[Data extracted from a collection]
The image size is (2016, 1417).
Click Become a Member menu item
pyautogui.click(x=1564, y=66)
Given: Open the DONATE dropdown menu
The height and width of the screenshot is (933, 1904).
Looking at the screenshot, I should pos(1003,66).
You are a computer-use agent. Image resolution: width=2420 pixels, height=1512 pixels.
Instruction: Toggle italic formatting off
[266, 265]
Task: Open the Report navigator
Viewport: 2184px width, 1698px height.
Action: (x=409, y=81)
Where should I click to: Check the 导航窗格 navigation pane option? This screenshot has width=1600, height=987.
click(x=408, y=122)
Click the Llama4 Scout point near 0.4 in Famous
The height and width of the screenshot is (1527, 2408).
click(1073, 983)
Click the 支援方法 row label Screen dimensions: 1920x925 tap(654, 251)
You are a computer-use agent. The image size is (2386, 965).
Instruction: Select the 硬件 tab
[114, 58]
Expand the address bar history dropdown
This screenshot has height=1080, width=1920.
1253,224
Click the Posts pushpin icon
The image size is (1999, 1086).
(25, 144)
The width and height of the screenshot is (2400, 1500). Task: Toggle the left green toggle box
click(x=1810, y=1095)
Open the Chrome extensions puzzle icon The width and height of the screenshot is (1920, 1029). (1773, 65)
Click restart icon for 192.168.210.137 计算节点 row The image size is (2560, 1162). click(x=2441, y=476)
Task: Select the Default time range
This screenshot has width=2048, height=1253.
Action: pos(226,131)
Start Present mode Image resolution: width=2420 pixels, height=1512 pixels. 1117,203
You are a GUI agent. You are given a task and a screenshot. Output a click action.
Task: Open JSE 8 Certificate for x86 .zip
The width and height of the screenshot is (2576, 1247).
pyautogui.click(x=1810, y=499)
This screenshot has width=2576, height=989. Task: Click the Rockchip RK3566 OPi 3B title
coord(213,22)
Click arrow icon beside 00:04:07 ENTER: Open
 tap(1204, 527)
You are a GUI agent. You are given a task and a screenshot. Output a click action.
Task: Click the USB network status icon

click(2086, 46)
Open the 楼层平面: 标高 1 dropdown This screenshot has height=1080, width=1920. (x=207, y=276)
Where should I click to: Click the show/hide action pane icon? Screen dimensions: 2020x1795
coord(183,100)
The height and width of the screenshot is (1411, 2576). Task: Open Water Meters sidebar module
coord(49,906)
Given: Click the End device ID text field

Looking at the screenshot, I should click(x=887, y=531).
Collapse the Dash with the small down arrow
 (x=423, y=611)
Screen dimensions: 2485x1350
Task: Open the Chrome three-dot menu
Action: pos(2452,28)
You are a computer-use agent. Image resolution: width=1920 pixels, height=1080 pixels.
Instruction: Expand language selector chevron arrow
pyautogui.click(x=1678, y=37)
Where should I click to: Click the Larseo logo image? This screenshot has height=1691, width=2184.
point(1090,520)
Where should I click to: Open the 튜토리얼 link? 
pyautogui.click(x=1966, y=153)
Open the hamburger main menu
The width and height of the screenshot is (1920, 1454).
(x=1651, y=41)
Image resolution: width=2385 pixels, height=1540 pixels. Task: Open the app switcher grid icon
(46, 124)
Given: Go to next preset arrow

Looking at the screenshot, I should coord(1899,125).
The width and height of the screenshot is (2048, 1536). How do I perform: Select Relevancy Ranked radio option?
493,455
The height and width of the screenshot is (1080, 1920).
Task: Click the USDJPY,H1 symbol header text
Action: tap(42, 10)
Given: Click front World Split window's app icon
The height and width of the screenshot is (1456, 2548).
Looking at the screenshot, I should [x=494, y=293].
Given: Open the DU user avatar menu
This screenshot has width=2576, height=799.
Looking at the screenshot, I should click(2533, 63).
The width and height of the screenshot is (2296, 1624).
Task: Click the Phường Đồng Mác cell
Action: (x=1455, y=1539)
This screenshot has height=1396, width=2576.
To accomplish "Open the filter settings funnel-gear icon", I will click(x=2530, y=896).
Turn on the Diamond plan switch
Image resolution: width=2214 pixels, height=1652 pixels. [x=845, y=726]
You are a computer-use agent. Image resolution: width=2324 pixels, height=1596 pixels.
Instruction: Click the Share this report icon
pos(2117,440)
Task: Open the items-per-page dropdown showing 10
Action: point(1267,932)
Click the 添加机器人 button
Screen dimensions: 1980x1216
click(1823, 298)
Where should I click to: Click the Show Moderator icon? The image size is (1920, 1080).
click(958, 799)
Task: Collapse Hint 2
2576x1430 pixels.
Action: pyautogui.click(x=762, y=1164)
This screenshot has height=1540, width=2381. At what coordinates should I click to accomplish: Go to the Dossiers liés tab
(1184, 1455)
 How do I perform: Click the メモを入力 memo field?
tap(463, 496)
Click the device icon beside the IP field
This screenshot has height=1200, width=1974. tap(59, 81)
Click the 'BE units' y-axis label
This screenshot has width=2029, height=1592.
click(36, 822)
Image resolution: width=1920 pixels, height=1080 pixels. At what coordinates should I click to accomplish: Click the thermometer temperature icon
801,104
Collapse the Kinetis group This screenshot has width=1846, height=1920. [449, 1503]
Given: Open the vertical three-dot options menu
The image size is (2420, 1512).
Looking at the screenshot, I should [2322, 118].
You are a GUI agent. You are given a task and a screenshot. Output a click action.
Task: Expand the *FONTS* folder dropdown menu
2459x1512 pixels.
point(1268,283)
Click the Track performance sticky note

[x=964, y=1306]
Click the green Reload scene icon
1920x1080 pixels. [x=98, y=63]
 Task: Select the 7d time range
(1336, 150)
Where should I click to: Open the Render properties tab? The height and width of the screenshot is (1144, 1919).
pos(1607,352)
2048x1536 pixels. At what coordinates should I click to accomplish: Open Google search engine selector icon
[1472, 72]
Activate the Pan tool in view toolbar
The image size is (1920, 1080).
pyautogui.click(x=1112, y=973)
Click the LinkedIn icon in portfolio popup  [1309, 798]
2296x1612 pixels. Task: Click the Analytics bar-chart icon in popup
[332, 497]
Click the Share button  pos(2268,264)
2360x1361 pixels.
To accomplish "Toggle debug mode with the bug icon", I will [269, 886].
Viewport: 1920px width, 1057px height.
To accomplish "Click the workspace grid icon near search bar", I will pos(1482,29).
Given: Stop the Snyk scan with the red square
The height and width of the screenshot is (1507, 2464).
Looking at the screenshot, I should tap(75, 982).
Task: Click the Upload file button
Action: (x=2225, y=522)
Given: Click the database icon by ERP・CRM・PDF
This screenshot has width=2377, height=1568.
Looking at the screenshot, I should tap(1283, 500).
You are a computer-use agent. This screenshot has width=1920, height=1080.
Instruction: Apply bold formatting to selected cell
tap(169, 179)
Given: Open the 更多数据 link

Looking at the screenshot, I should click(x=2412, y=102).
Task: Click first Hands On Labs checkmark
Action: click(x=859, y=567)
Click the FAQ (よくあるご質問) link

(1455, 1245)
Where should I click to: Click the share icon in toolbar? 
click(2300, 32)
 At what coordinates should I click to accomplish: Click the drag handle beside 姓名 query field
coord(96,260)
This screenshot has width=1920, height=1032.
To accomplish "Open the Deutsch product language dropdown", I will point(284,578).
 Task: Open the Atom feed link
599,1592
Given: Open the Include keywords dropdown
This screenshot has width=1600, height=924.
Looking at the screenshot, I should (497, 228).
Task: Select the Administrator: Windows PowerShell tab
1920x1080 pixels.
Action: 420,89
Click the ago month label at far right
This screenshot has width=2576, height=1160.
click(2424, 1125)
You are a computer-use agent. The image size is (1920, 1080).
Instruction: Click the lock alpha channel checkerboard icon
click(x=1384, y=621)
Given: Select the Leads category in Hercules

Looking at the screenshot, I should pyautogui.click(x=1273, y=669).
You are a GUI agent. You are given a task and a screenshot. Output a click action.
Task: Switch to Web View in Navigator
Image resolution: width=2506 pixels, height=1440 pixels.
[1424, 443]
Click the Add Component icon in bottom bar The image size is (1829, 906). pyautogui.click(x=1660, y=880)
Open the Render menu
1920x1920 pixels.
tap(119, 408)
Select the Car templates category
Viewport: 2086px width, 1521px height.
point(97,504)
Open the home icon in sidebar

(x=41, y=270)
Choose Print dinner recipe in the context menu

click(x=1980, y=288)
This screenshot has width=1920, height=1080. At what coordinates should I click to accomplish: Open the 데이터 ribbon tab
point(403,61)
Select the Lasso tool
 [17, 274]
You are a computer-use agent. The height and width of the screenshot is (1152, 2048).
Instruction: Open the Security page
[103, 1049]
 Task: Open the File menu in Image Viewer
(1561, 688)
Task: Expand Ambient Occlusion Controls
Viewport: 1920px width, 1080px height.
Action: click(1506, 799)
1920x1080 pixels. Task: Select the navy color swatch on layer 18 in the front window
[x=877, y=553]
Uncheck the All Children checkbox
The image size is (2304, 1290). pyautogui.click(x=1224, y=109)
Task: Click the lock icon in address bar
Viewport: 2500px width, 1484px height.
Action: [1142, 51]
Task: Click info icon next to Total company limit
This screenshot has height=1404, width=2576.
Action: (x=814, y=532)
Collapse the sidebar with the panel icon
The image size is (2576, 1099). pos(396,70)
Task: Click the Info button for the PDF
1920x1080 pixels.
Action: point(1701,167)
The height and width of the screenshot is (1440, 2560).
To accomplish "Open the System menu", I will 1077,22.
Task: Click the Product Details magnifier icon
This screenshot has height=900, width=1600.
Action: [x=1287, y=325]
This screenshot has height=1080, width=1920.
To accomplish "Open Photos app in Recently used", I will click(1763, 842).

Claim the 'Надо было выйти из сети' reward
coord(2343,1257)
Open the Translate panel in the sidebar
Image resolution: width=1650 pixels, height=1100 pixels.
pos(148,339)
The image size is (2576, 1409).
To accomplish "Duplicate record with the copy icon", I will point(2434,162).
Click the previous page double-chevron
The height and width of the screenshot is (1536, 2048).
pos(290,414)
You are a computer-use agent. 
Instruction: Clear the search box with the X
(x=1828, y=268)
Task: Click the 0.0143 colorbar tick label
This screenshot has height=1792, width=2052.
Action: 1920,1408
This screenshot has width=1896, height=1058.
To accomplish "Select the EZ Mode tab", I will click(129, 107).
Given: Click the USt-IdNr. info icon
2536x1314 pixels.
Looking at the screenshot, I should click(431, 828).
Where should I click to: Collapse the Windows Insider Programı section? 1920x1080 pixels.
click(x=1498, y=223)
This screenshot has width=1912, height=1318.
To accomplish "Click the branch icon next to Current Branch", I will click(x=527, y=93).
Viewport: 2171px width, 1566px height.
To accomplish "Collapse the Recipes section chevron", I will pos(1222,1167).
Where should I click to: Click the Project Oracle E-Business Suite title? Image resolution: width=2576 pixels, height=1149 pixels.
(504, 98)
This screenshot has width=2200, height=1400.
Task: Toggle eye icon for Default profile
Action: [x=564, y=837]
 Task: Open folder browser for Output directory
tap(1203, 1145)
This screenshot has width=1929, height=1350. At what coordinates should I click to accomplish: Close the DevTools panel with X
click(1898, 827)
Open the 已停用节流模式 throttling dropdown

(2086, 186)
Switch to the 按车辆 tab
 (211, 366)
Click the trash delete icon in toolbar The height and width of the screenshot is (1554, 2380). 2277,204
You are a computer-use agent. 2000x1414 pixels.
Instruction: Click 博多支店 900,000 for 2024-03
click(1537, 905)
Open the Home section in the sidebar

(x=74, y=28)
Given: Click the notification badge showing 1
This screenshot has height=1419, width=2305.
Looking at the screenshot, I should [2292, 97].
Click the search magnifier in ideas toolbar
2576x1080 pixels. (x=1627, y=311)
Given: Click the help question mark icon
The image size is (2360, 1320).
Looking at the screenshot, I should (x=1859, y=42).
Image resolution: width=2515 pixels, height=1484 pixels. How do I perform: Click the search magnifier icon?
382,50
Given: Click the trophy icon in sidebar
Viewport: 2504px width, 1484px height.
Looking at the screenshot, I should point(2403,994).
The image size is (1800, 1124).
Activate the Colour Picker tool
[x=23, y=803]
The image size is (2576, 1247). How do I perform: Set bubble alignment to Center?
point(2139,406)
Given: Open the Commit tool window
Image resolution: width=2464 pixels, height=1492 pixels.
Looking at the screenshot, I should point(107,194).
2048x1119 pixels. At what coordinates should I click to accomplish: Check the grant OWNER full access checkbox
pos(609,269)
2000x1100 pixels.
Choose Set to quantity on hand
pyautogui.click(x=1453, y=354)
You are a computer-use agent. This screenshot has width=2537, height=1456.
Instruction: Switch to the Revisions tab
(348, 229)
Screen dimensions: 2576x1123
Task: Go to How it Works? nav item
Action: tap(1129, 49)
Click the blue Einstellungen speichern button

→ Task statement: Across the records above, show each line containing the word "near".

→ Task answer:
Click the Llama4 Scout point near 0.4 in Famous
To accomplish "Click the workspace grid icon near search bar", I will pos(1482,29).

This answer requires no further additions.